REHENES, PALABRAS VACÍAS Y UN PODER QUE HUELE A CADÁVER
Los rehenes israelíes ya no importan. No al menos para su Gobierno. Las familias han salido a la calle, han zarpado en barcos con banderas blancas, han implorado humanidad. Pero Netanyahu ha decidido que no hay negociación posible. Ha elegido la masacre como legado. Ha elegido su impunidad por encima de sus compatriotas secuestrados. Ha elegido seguir huyendo de los tribunales, aunque para ello deba seguir corriendo sobre montañas de cadáveres.
Las madres de los rehenes lo saben. Las protestas se multiplican. Pero el Estado ha elegido ignorarlas. Las detenciones han sustituido a las explicaciones. Cuando el poder criminaliza incluso a quienes piden que sus hijos no mueran, es que ese poder ha dejado de fingir. Ya no gobierna: se defiende. Y Netanyahu se defiende con fuego.
Su coalición se desangra, sus socios lo abandonan, sus causas judiciales se acercan. ¿La solución?
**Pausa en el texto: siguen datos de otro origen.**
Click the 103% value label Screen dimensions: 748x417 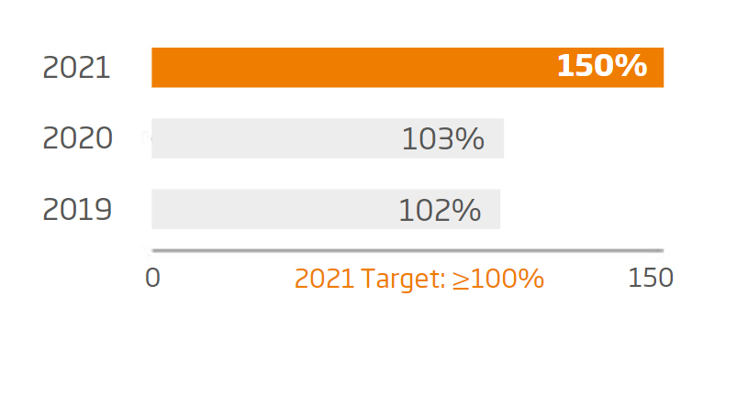coord(443,139)
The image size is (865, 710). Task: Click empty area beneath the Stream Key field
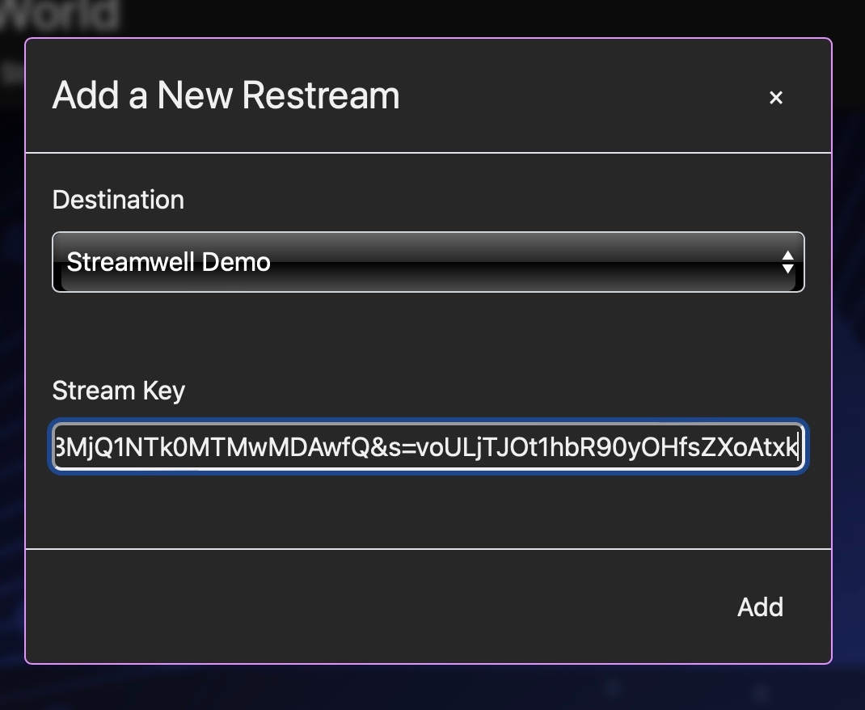(428, 509)
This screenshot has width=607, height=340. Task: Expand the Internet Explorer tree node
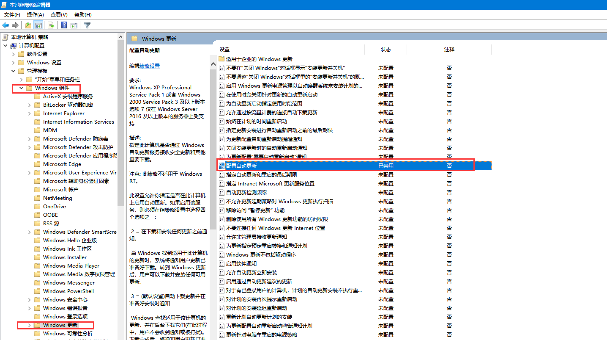29,113
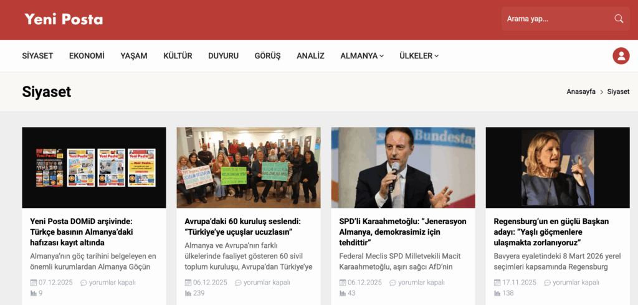Open the user account profile icon

tap(621, 56)
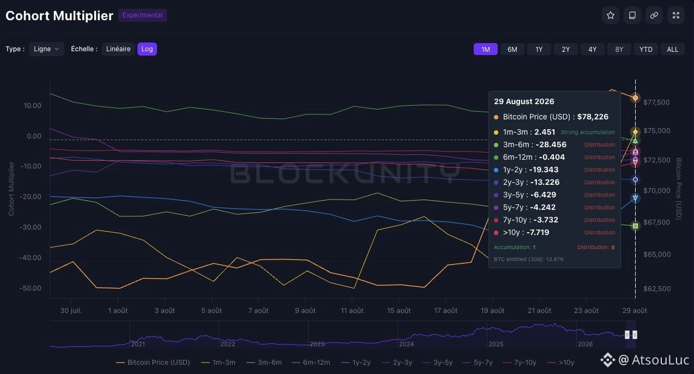Click 2024 in the overview timeline
The height and width of the screenshot is (374, 694).
pos(406,344)
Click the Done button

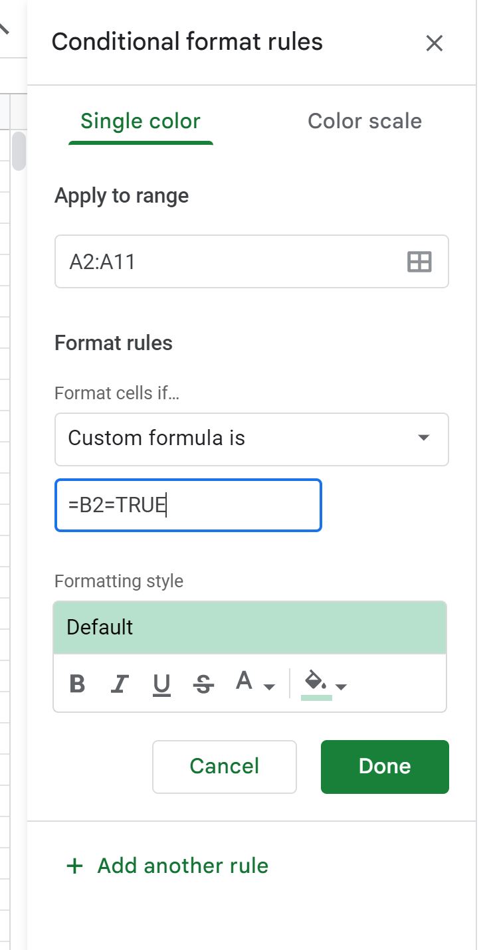coord(385,767)
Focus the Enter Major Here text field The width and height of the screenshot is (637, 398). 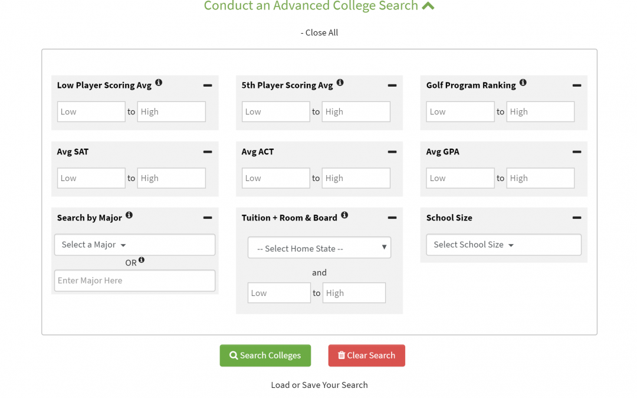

Entregarse al sionismo religioso más fanático. A los Smotrich, a los Ben-Gvir, que sueñan con una Gaza sin palestinas ni palestinos, con campos arrasados, con casas vacías listas para la colonización. Netanyahu no gobierna. Netanyahu se arrastra detrás de ellos con la esperanza de no terminar esposado.
Incluso dentro del Ejército, las alarmas han sonado. El jefe del Estado Mayor, Eyal Zamir, advirtió del desastre que supondría una invasión terrestre. Por los rehenes. Por la imposibilidad logística. Por la derrota moral. Pero en Israel ya no manda el Ejército. Manda el pánico de un primer ministro al borde del abismo.
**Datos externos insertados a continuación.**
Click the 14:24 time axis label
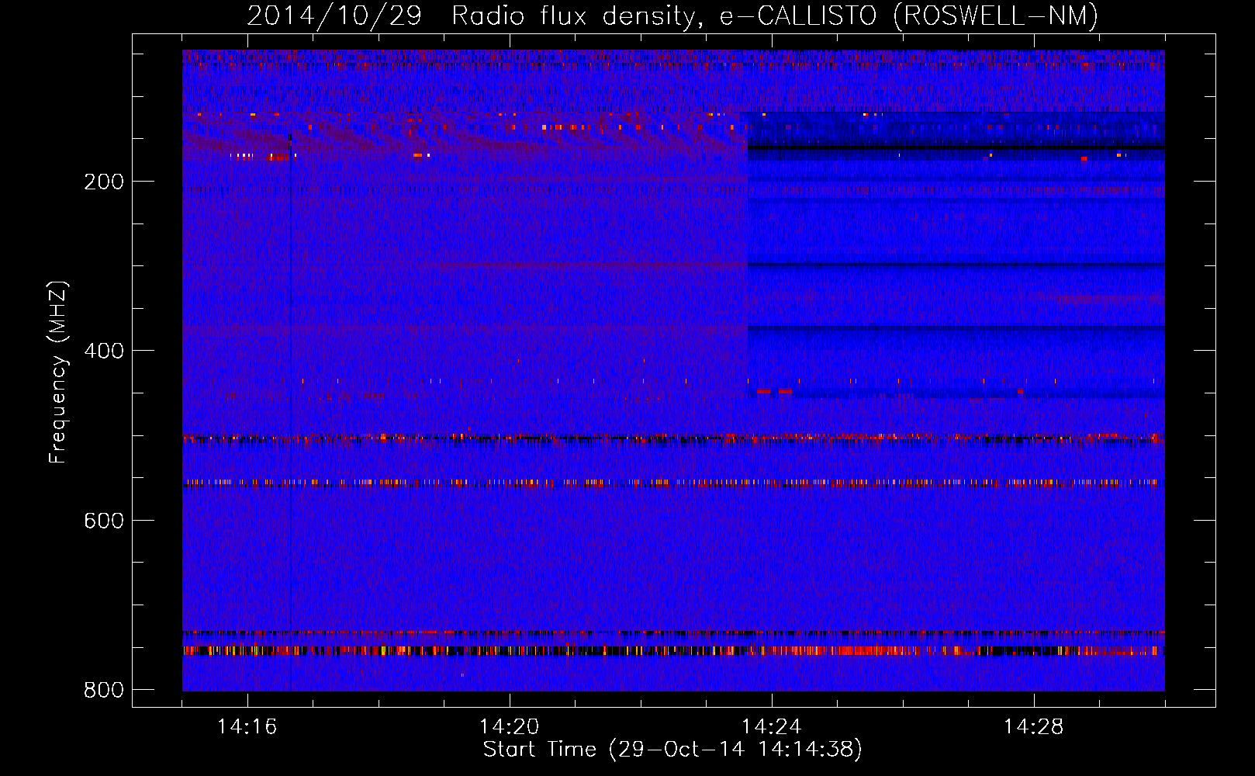This screenshot has width=1255, height=776. [x=771, y=727]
NI HUMANIDAD, NI JUSTICIA, NI PERDÓN
Esto no es una guerra. Esto es un exterminio televisado. Esto no es seguridad. Es venganza electoral. No es un Estado. Es una maquinaria de muerte desesperada por no colapsar.
Trump aplaude. Europa calla. Naciones Unidas hace balances de víctimas que nadie escucha. Las ONG son bombardeadas. La ayuda no entra. Las niñas y niños no tienen futuro. Solo tienen polvo, llanto, miedo. Y un mundo que mira hacia otro lado porque ya decidió que sus vidas valen menos.
Netanyahu habla de victoria. Pero la única victoria aquí es la del crimen. La de una historia que se repetirá con otro nombre, en otro lugar, si no se detiene. La victoria de la impunidad.
Ahora o nunca. O se detiene esta ocupación. O no quedará nada que defender.